[Date Prev][Date Next][Thread Prev][Thread Next][Date Index][Thread Index]

Re: Using emacspeak with speech-dispatcher

Pierre Lorenzon writes:
 > Hi Tim,
 > > Hi Lukas,
 > > 
 > > Just a couple of points which may help.
 > > 
 > > I think support for speech dispatcher is a good idea. It would
 > > certainly increase options for speech servers within
 > > emacspeak. I would suggest that since speech dispatcher supports SSML
 > > (for synthesizers which can understand it), I would suggest doing an
 > > SSML interface between emacspeak and speech dispatcher. This would
 >   As I said in my previous mail speechd-el is already
 >   a ssml client for speech-dispatcher. It provides
 >   a lisp library to connect to speech-dispatcher
 >   from emacs. So there is nothing important to do
 >   except a certain number of lisp code.
 >   My idea is not to use low level modules of emacspeak,
 >   i.e. all modules bellow emacspeak-speak (dtk-speak,
 >   dtk-interp etc.) but only high level modules i.e.
 >   modules specific to certain applications (emacspeak-w3m
 >   for instance.) To do that since I think I am not
 >   a bad lisp programmer, I simply will rewrite an
 >   emacspeak-speak using the speechd-el library (and
 >   eventually enhancements of it).
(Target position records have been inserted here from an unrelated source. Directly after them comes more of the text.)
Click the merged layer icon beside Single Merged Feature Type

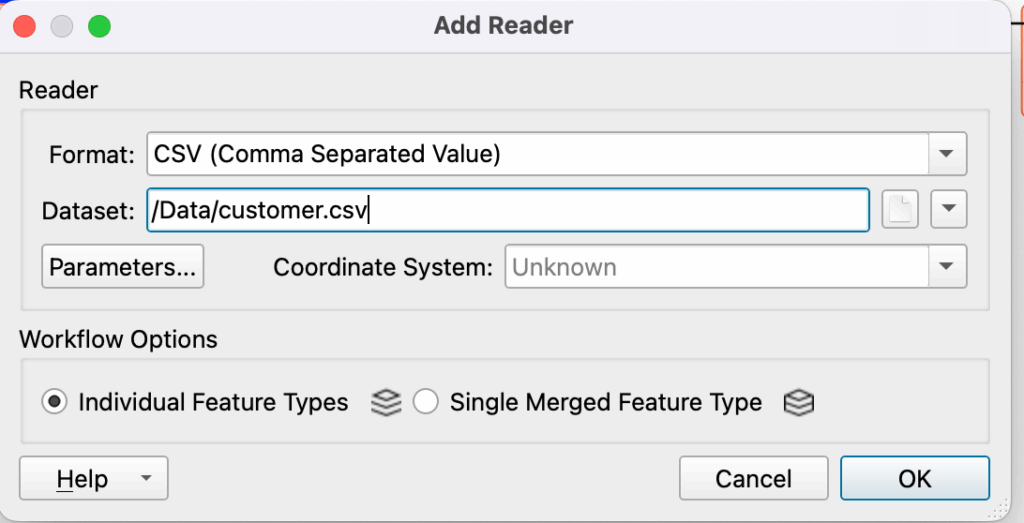pos(798,402)
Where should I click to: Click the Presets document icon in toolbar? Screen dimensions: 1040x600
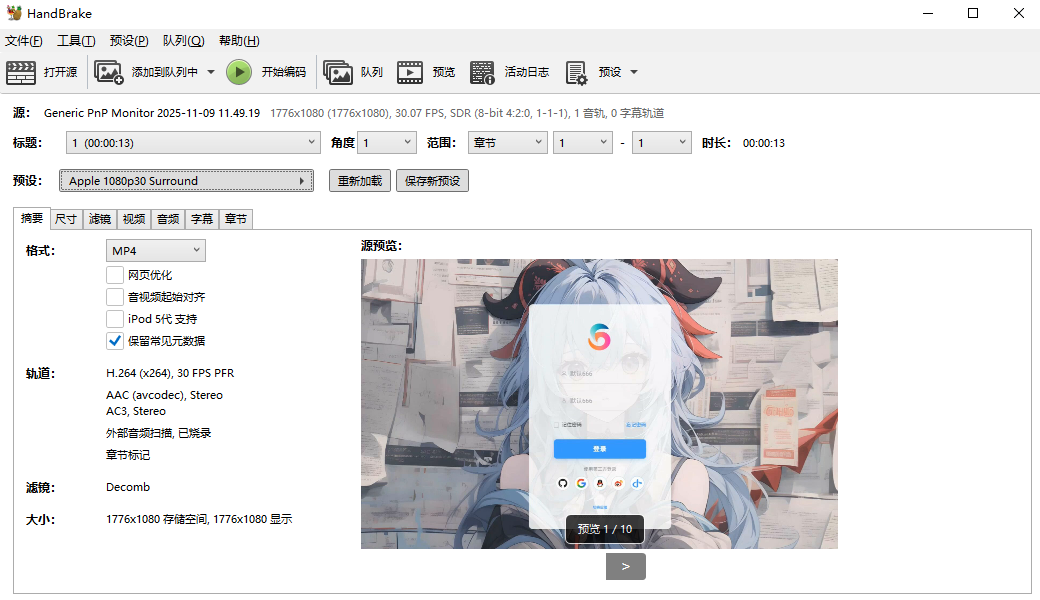coord(576,72)
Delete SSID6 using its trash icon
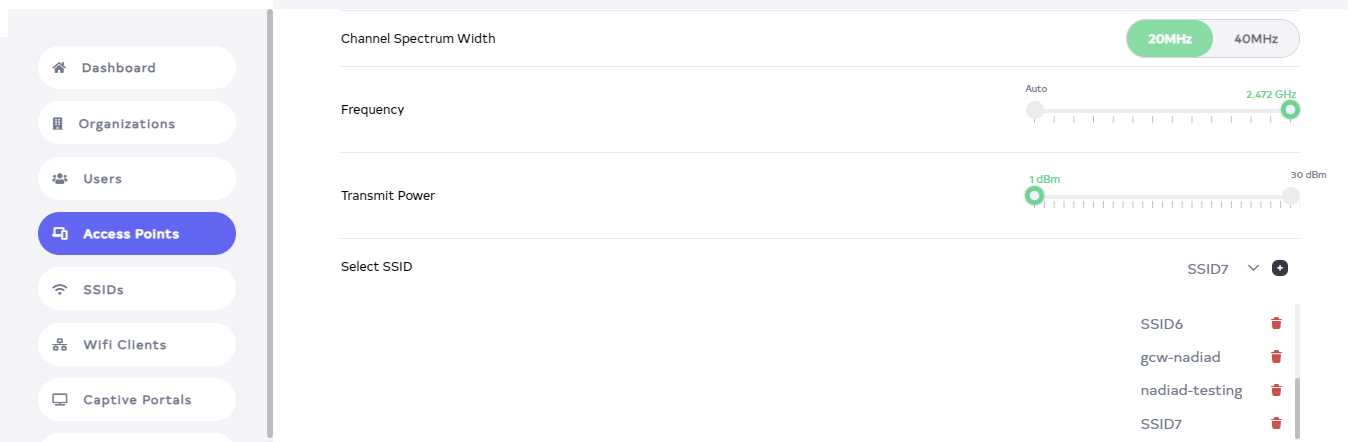This screenshot has width=1356, height=442. coord(1276,323)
A startup interface
 >   which should require and load the appropriates
 >   modules it easy to write as well.

The problem I have with this is that I cannot see how this can be done
in a clean way and not break the other existing speech servers. While
I can understand the perspective your comming from, I see it
differently from just adding additional speech server support. Your
proposal represents a more fundamental architectual change to
emacspeak. While I beleive there is some merit to such a proposal, I
feel it needs far more analysis and thought. 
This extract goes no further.